>>>>
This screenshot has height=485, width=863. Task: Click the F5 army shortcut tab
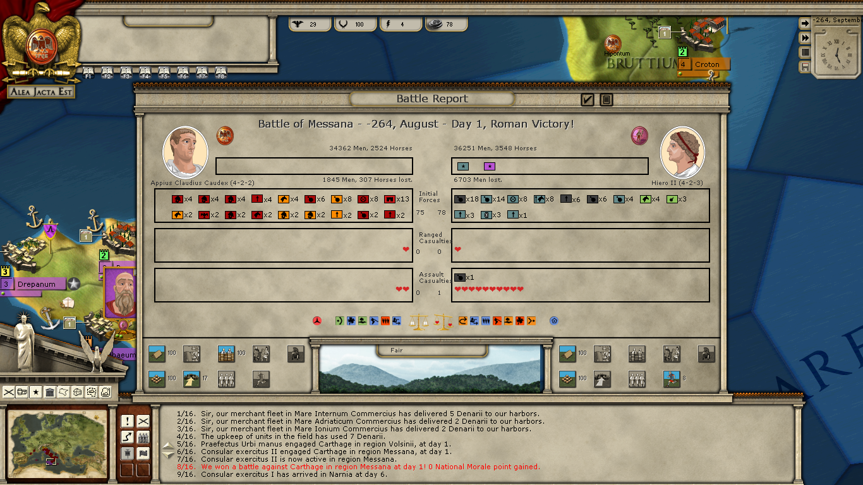pyautogui.click(x=164, y=72)
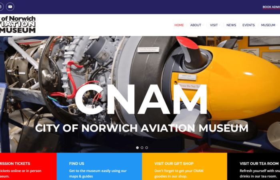Click the Book Admission link
This screenshot has height=180, width=280.
point(271,7)
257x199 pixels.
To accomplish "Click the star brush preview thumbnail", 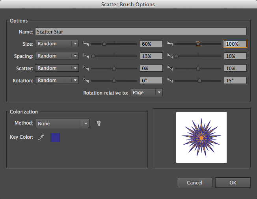I will (201, 138).
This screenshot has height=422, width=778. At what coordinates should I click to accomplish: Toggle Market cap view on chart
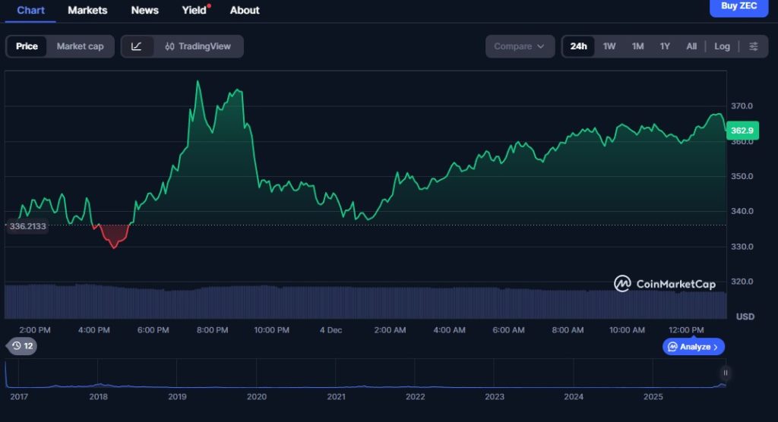click(80, 46)
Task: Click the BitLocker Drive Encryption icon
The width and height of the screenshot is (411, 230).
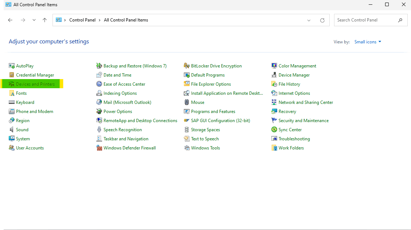Action: (187, 66)
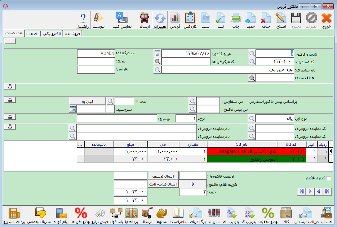Open the وضع تخفیف green percent icon
The image size is (337, 227).
[x=268, y=215]
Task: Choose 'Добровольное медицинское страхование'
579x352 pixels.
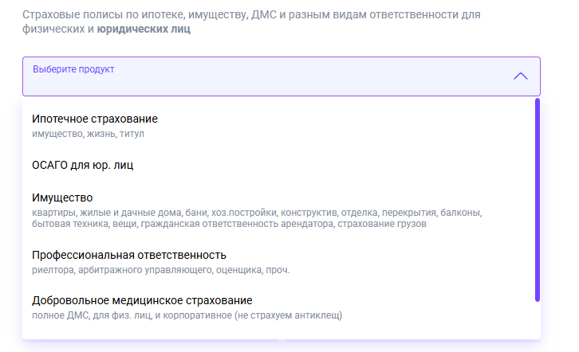Action: click(142, 300)
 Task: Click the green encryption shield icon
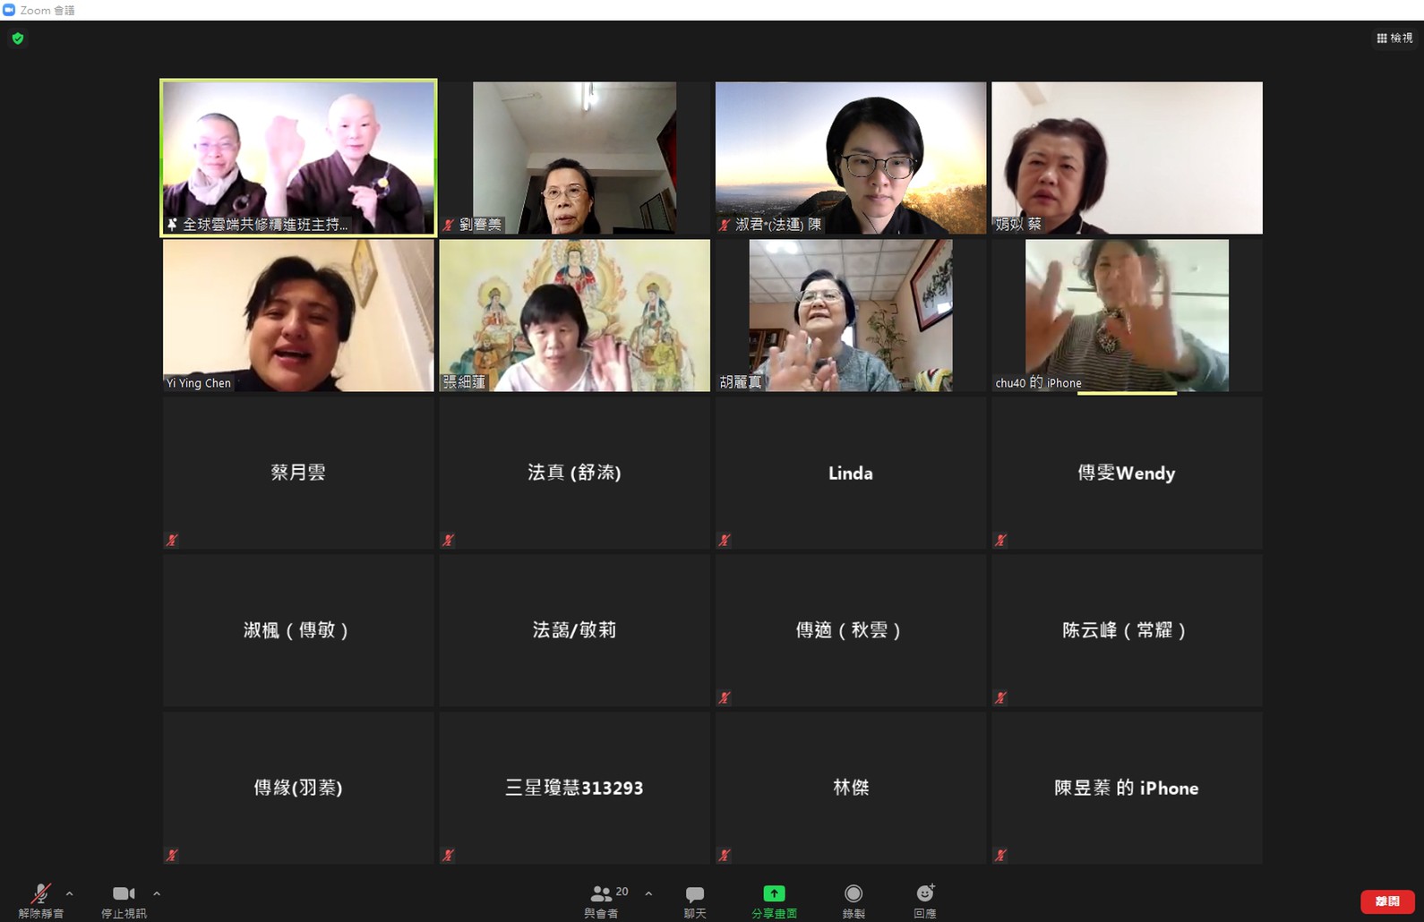(18, 38)
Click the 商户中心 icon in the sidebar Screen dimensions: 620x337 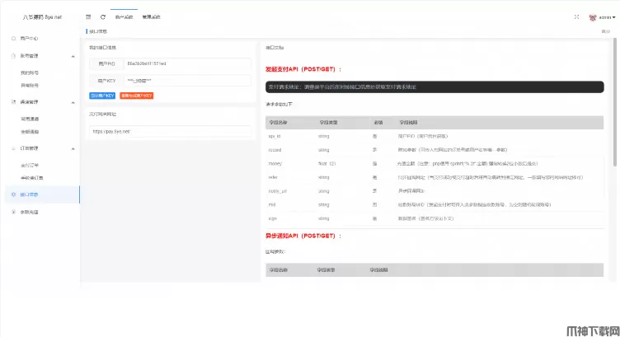(13, 38)

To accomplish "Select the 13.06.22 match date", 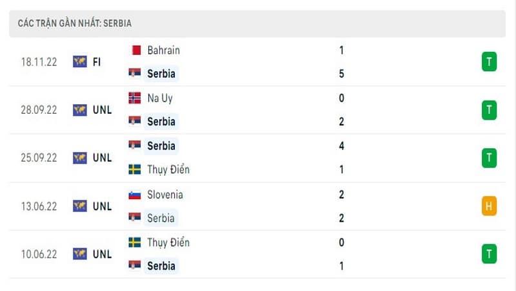I will pyautogui.click(x=39, y=206).
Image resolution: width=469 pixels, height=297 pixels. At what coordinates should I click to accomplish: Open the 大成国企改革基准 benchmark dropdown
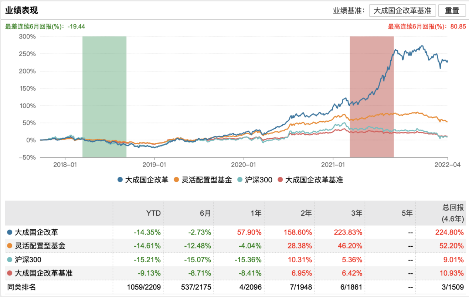pos(402,10)
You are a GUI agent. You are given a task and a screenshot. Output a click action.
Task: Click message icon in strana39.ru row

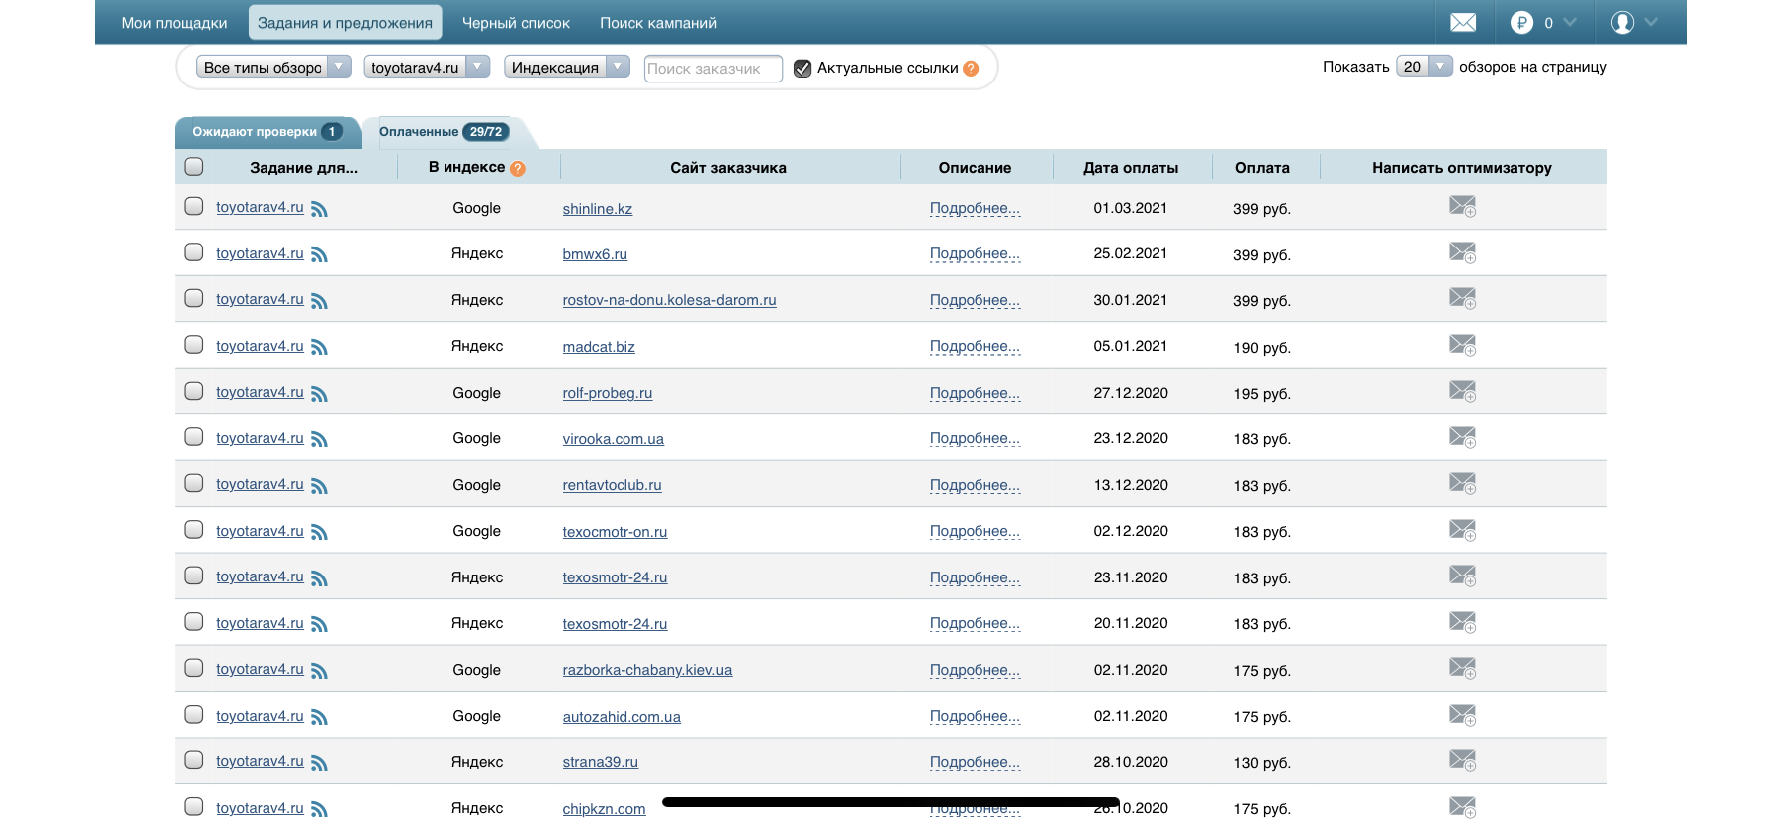[x=1462, y=761]
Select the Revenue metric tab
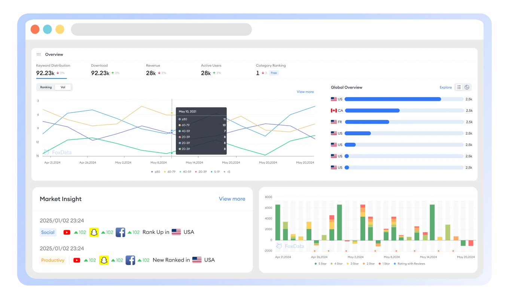The height and width of the screenshot is (299, 509). pos(156,70)
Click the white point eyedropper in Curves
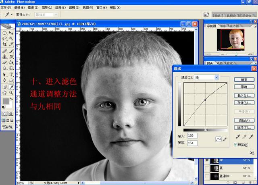The width and height of the screenshot is (258, 185). pos(251,137)
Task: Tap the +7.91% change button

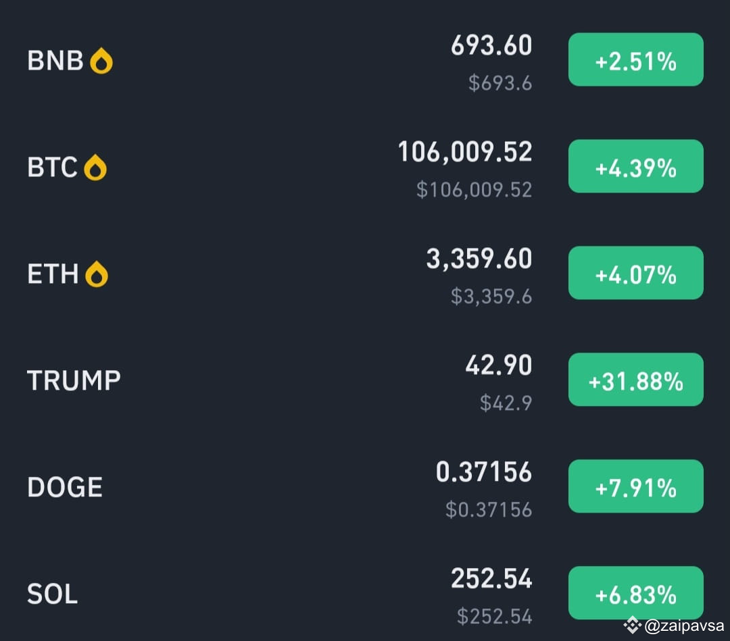Action: click(635, 486)
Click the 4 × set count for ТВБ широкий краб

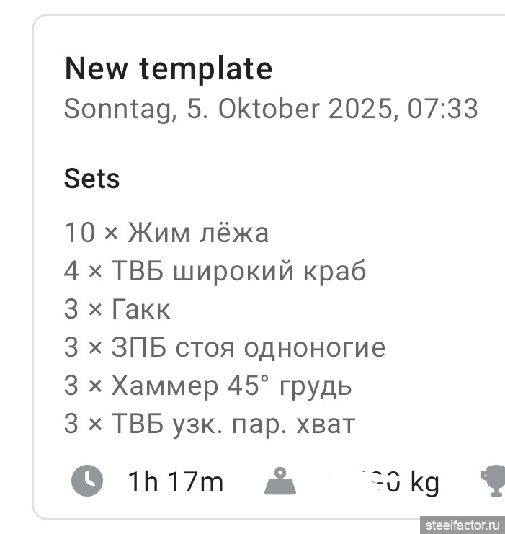coord(83,272)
<<<<
EXERCISE DETAILS - Omit the pictures. Transcribe word for word the lines from the one containing "You are a GUI" through the end of the listing, inclusive.

ANSWER TO THIS EXERCISE -
You are a GUI agent. You are given a task and a screenshot. Output a click action.
Task: Click message icon in strana39.ru row

[x=1462, y=761]
Select the Revenue metric tab
The height and width of the screenshot is (299, 509). pos(156,70)
Click the white point eyedropper in Curves
The width and height of the screenshot is (258, 185). pos(251,137)
Task: Tap the +7.91% change button

Action: click(635, 486)
Click the 4 × set count for ТВБ широкий краб

coord(83,272)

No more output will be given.